At this point, a full disclosure is very nearly overdue: Hancock’s partner, Gina Coladangelo, and I worked together some years ago, and I count her as a friend. It’s not just that we’ve been to support Arsenal together (which in some parts of north London would qualify as a blood bond) but I consider her a first-class operator and communicator (though Hancock may not have heeded her advice lately). She wouldn’t have been traduced in the media in the manner that she has been if she were a man.

But this isn’t about her or about infidelity. It’s no part of this column to moralise. As parish priests know all too well, it’s not that family life is complicated, so much as families and life are complicated. We don’t get anywhere by finger-wagging. Besides, there but for the grace of God and all that…

A cry for help

So, if Hancock walked into my church next Sunday, would I say: “We should talk.”? Yes, absolutely. Why? Because of all those little-boy-lost cries for attention and help. The Putinesque, stripped-down swimming in the freezing Serpentine. The lockdown press-ups. The photo-controlled leaping of knee-high park fencing (Thank goodness you’re here, Groundsman!).

Then the toe-curling snubbing by new prime minister Rishi Sunak at his victory parade which, in a despotic regime would have signalled exile to some remote hell.

No need for that though. Hancock has auto-exiled, saving his oppressors the trouble of terminating his political career, by having the telly people fly him to an Australian pretend-jungle to pretend to argue with pretend celebs about eating animal genitalia and (he hopes) dyslexia. This is what contemporary TV means by reality.

Sharing the faith

It’s part of the role of any parish pastor to reach out into the alternative reality that some people create for themselves, to offer the relative calm of the reality that the rest of us share. This is seldom about evangelising the faith – we’re not so much offering the cup of salvation as a cup of tea.

I wondered, rather idly, whether a priest had ever reached out to Hancock. A moment’s research revealed that the Reverend Canon Ian Finn (now retired) did indeed do so in 2018, inviting Hancock to St Mary’s, Haverhill, in his Suffolk constituency, to give a speech on “Faith and Values in Public Life” (no sniggering at the back).
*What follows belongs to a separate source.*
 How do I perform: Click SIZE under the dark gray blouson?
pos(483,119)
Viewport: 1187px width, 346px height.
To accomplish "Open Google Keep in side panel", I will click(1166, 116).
Does this not look like a weapons-grade mid-life crisis?

In his short homily to the people of Haverhill, Hancock said that his faith was “very Church of England: steadfast, resolute, yet unobtrusive. A source of calm contemplation when things don’t make sense, and a source of joy when they do. A source of hope when things go wrong, and a source of humility when they don’t.”

Nicely put, that. He added that “politics can be a noble calling”. It can also be “lots of fun. Crikey, last week I was at the Brits with Ronnie Wood… It has its perks.”

Be still and know

For the parish priest, that might have been the “Ah!” moment. Lately, perhaps, there’s been a little too much Brits and not enough Britain in Hancock’s public service. But then, as he went on to say himself a few sentences later: “We are all fallen. We are only human. We have flaws and vices and failures of character and of resolve.”

Amen to that. Hancock seems to answer the question he raised himself in church in 2018 – and the questions he has raised more recently – about his public service.

Were this a pastoral moment at our own church, then, I might well sit him down, pour him another cup of tea, or even something stronger, and say this: “Matt (if I may). Listen to yourself. Your source of calm, joy, hope and humility (your words) – listen to it.”

“As the psalmist writes: ‘Be still – and know that I am God’ (Psalm 46:10). We may not always get the second part of that, but try starting with the first two words – be still. Clamber out of the cold lake and put your clothes back on. Stop trying to reclaim a youth that has passed. Your time of life is now. Own it. Step up to the plate. And step out of the jungle.”